##### Dataset records #####

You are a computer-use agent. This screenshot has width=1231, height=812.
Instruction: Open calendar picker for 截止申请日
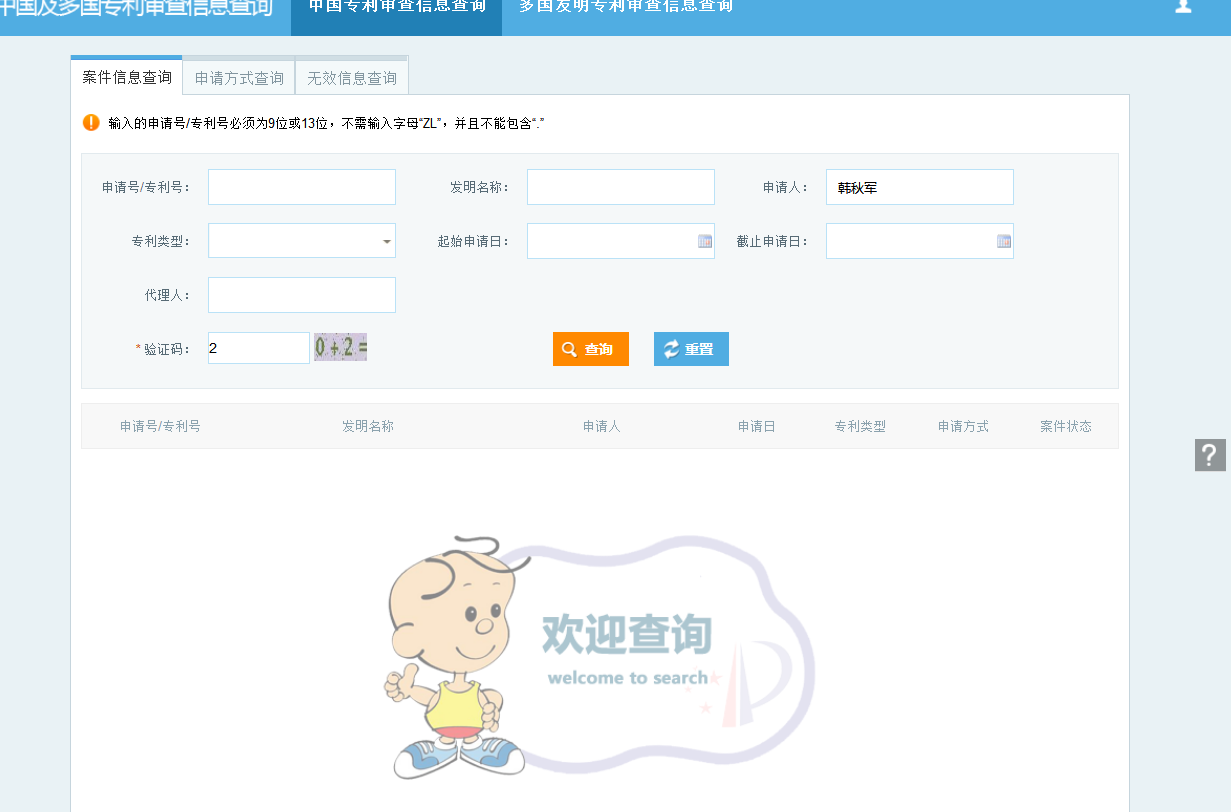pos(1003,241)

#####
##### Dataset records #####

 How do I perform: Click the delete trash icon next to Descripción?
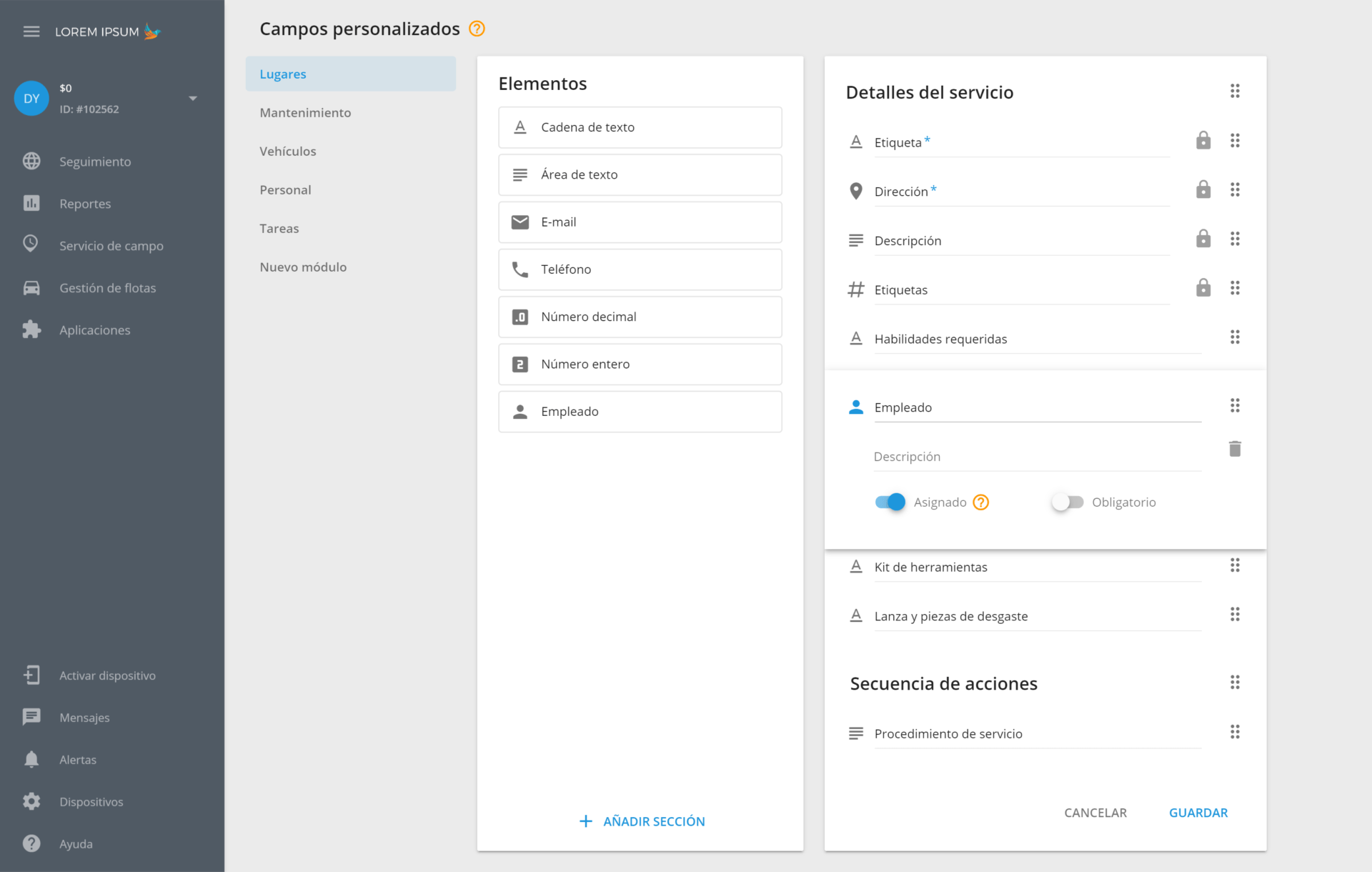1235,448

#####

• _Problem_: Please scale the lines between the one holding "You are a computer-use" and the one holding "pos(1003,241)", inclusive. Write them out again, request wording included, with each coordinate in the answers multiplied by 2.25 and rounded to a whole number (halves round up), and omit the pictures.

• _The answer_:
You are a computer-use agent. This screenshot has width=1231, height=812.
Instruction: Open calendar picker for 截止申请日
pos(2257,542)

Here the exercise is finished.